CENTRAL TEXAS (September 30, 2013) -- Across the country, police as well as the U.S. Drug Enforcement Administration are reporting a growing abuse of the drug “Molly.”
“Molly,” slang for molecular, is a crystalline powder form of MDMA which in pill form is known as Ecstasy.
Molly usually comes in capsules and is primarily found at electronic music festivals, clubs, and raves.
The drug has become prominent through references made in American pop-culture, mainly from popular music artists like Jay-z, Kanye West, and Miley Cyrus.
Data compiled by the Drug Abuse Warning Network shows that the number of visits to U.S. emergency rooms involving MDMA jumped 123 percent since 2004. In 2011, there were a total of 22,498 visits.
According to DEA reports, there has been a 100-fold increase (the combined number of arrests, seizures, emergency room mentions and overdoses) from 2009 and 2012.
When taken, Molly heavily affects the central nervous system. It can cause seizures, heart failure, and in some cases a coma or death.
The dangers are familiar to Capt. Shawn Lippe of the McLennan County Sheriff’s Organized Crime Unit.
“It's almost like a person is trying to create a super drug," Capt. Lippe said.

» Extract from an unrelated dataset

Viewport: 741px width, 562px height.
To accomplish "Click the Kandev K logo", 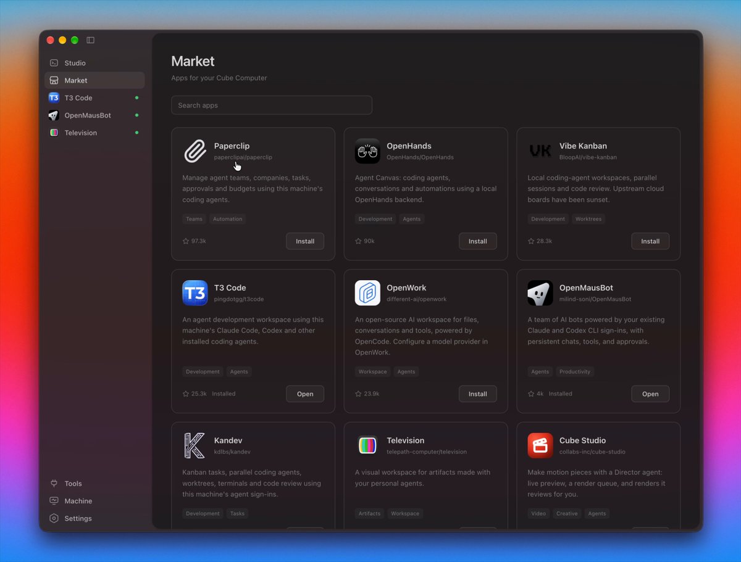I will coord(195,445).
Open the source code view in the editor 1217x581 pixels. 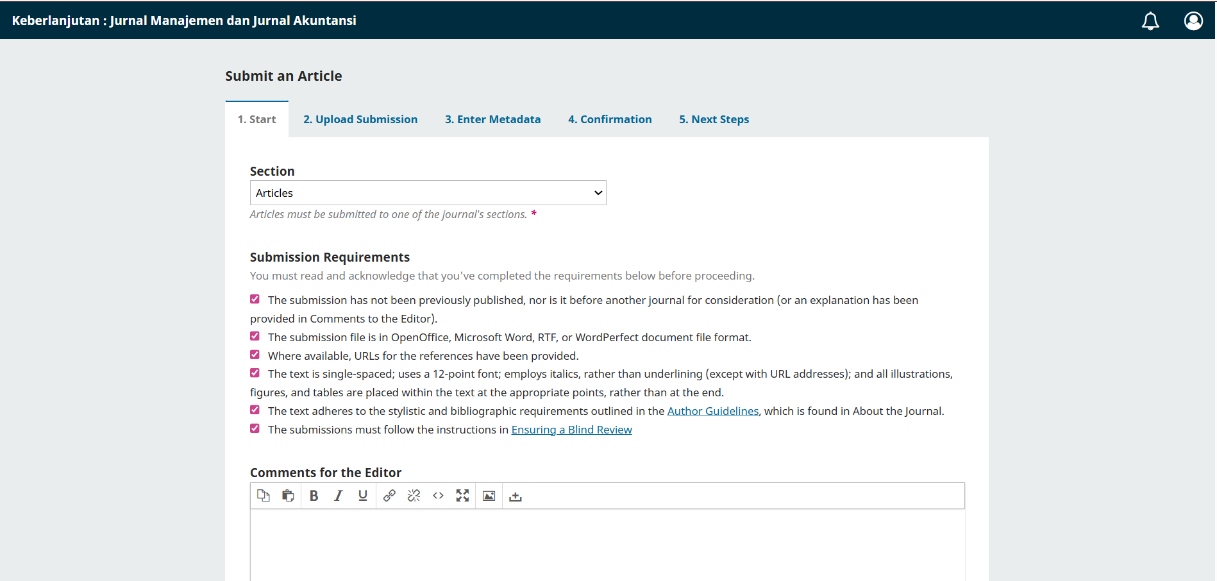point(438,495)
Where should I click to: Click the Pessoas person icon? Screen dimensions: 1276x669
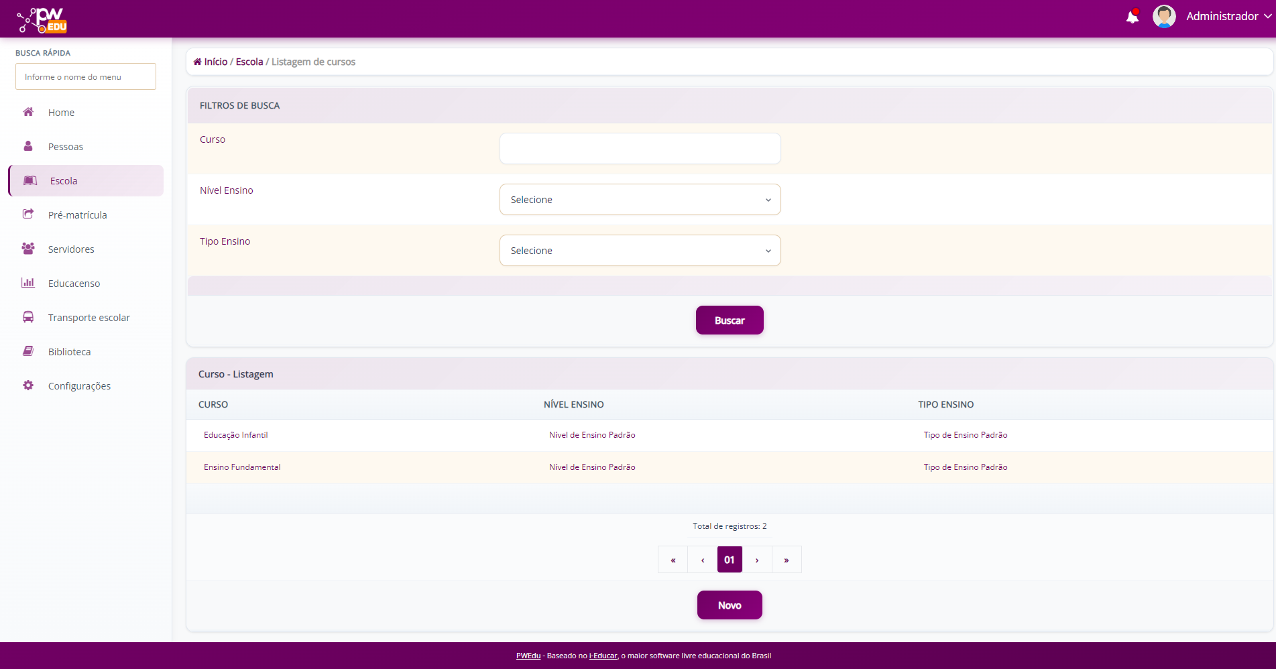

"When a person is using a substance and they think they know what's in it, but you lace it with more narcotics, you're magnifying the potency of that drug ten-fold."
Lippe says his office has only encountered the drug in a couple of cases. Waco Police say they’ve only encountered it once.
The Bell County Sheriff’s Department told News 10 Monday afternoon that it's aware of the drug’s presence in Bell County.
Police in Dallas, Fort Worth, and Houston have already had problems with the drug.
Lippe says it’s only a matter of time before it becomes more prevalent in Central Texas.
“I-35, Hwy 77, and Hwy 6 are popular pipelines for the drug trade," Lippe said.
“It’s not a matter of if, but a matter of when. We’ll be ready when it gets here.”